From Prague we moved on forward to Berlin, or so we thought. We got into Berlin, saw the wall, the place where Hitler shot himself, and then realized Alex forgot his retainer in Prague. Oh, lord. Okay, so risk his teeth shifting and then having to find a dentist to get another retainer molded OR spend the next day that we were supposed to spend in Berlin going back to Prague. We chose the latter. Kind of absurd to be reliant on a strange molded plastic mechanism, isnt it? So, 5 hours back to Prague then another 5 hours returning again to Berlin and then a 2 hour break and then a night train to Malmo, Sweden and then a 15 minute break and a 5 hour train to Stockholm. Whew!

Luckily, train travel is super not stressful and we had our night cabin to ourselves and it was mostly pleasant for having to go that far for that long. Stockholm was beautiful. Clean, neat, happy. The land looked to me like northern wisconsin -- which is probably why a lot of swedes ended up there -- filled with red barns and flat land, lots of glimmering lakes among forests of thin pine trees. I felt like I fit in there. Lots of tall beautiful blondes, not what i am exactly, but sort of how I see Lindsey. Alas, it turns out that in very well run countries with not much sightseeing you'd rather dream of living there than be a tourist there. So, we cut out a day of Stockholm and headed to Amsterdam via Copenhagen.

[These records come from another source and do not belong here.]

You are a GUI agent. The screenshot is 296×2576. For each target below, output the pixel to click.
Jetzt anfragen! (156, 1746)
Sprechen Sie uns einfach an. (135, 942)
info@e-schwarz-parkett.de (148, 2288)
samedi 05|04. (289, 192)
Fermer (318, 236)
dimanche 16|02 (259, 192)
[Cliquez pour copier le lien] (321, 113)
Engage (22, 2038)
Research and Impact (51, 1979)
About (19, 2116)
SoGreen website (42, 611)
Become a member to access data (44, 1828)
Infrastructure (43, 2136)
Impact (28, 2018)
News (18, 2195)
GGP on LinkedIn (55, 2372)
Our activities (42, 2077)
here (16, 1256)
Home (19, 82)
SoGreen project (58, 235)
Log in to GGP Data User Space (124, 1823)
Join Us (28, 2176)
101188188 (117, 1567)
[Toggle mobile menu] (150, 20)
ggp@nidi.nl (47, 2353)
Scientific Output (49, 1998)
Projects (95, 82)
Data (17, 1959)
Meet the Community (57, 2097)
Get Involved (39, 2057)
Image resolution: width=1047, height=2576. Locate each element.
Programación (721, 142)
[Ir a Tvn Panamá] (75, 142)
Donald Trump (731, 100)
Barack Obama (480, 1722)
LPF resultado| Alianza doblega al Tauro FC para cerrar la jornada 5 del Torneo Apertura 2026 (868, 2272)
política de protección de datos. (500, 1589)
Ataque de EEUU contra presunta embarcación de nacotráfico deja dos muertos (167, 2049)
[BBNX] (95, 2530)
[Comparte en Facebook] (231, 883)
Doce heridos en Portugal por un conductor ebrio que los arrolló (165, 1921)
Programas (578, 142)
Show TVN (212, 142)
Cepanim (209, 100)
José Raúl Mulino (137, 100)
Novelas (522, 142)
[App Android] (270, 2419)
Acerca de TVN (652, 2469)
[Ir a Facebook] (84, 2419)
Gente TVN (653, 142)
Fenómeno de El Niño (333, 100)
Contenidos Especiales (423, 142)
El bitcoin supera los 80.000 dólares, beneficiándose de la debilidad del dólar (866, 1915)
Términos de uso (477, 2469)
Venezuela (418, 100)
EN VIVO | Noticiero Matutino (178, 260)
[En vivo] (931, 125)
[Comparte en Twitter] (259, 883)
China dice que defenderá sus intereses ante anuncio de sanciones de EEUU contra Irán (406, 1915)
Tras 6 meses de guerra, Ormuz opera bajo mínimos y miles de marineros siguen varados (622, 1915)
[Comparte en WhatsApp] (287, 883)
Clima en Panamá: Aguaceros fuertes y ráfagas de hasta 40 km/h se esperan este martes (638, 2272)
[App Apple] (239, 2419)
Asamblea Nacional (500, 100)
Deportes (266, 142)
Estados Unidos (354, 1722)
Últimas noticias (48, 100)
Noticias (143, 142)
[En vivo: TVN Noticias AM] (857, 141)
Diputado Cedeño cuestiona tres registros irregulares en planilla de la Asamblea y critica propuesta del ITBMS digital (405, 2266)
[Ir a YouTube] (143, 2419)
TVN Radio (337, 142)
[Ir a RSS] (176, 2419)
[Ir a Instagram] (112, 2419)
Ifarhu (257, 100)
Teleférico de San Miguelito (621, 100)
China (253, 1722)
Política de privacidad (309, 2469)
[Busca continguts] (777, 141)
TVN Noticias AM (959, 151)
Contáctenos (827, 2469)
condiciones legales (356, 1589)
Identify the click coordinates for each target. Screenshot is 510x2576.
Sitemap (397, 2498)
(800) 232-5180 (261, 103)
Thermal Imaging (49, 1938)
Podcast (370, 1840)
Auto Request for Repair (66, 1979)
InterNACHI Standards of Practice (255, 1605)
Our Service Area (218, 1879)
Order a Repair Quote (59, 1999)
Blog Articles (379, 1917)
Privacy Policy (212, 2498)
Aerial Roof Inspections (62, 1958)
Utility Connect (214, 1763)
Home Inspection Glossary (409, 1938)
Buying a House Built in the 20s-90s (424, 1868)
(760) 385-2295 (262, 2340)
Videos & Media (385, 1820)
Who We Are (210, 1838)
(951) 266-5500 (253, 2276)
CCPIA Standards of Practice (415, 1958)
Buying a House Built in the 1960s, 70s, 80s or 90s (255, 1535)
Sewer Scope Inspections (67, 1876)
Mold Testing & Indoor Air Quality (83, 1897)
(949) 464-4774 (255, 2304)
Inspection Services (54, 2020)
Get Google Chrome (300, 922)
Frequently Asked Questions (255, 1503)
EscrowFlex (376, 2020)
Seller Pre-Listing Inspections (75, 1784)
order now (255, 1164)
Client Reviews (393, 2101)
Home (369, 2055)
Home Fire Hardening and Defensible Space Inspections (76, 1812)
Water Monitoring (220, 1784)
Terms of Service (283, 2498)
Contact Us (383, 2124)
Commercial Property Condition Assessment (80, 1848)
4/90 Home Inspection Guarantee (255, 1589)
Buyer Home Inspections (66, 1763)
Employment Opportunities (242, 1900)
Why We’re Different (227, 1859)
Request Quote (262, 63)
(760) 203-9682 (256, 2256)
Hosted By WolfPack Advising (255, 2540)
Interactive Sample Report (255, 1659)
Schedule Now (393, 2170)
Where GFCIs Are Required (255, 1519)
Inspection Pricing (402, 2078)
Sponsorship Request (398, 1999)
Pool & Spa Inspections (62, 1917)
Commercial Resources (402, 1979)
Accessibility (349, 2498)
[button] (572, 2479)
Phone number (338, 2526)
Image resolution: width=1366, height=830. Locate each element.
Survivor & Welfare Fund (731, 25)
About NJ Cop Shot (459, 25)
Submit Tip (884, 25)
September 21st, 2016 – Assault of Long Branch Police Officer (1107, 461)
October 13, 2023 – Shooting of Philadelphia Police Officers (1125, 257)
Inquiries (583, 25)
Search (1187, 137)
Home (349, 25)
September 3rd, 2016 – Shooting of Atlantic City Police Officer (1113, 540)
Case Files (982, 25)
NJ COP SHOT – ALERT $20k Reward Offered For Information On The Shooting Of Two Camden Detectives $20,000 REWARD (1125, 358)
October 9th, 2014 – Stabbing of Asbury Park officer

Just in the short while we have been here the experience has been filled with wonder and awe. Bikes everywhere! Barely any cars only buses and trams and bikes and people fill the streets. The canals are rife with young and beautiful large dutch people, rowing their boats and their newly-browning skin glowing in the afternoon sunlight. When we tried to get on the bus the driver said it was free today (i think informally because no other native amsterdammers knew about this), and everyone was in such high spirits about this spontaneous phenomena that they kept filling with laughter everytime someone else got on the bus and received the pleasant news from our jovial captain. To top it off, he picked up his microphone and told the bus he was thinking of Louis Armstrong's famous song and began to sing "the colors of the rainbow so pretty in the sky, are also on the faces of people on the BUS, i see friends shaking hands, saying how do you do, they're really saying I LOVE YOU -- I love you, I love each and everyone one of you, my bus riders." And as I look over past all the faces just beaming with glee in unabashed and unironic happiness, a little girl who looks like a younger version of myself and is also dressed up like a priness smiles at me as the setting sun shines behind her head and illuminates her golden hair, throwing a halo around her angelic face. Then I look out the window behind her and see the famous statue that proclaims I AMSTERDAM. This can't be real.